> [Work task] Every line with the string "agent" should be copied from the data.

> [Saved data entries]
# # # # # # #
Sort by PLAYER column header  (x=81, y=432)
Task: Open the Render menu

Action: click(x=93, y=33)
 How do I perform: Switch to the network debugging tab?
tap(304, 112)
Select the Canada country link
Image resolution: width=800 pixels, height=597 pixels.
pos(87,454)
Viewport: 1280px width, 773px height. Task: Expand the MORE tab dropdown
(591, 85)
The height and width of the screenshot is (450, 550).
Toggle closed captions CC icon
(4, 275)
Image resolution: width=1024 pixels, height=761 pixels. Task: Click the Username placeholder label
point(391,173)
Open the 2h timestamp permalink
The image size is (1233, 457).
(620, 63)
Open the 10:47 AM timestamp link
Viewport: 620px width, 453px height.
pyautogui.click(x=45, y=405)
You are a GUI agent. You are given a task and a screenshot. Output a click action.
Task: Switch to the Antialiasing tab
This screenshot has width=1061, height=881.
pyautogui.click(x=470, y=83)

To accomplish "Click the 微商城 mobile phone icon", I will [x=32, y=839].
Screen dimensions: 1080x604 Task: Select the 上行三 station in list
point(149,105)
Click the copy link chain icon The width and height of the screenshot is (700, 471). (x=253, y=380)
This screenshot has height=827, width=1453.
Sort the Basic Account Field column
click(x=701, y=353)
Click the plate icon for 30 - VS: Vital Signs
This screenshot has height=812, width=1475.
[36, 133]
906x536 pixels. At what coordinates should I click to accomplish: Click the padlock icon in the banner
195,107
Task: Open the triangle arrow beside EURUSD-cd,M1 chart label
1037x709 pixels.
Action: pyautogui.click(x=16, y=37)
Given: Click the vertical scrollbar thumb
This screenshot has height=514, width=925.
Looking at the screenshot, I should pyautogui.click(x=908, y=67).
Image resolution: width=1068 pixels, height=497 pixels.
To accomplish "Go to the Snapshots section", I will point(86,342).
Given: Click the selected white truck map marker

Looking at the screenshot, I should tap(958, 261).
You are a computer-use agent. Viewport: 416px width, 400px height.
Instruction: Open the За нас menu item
# # # # # # #
> [Written reply]
You are a GUI agent. You are given a task and a screenshot. Output a click action.
You are a computer-use agent. Viewport: 416px width, 400px height.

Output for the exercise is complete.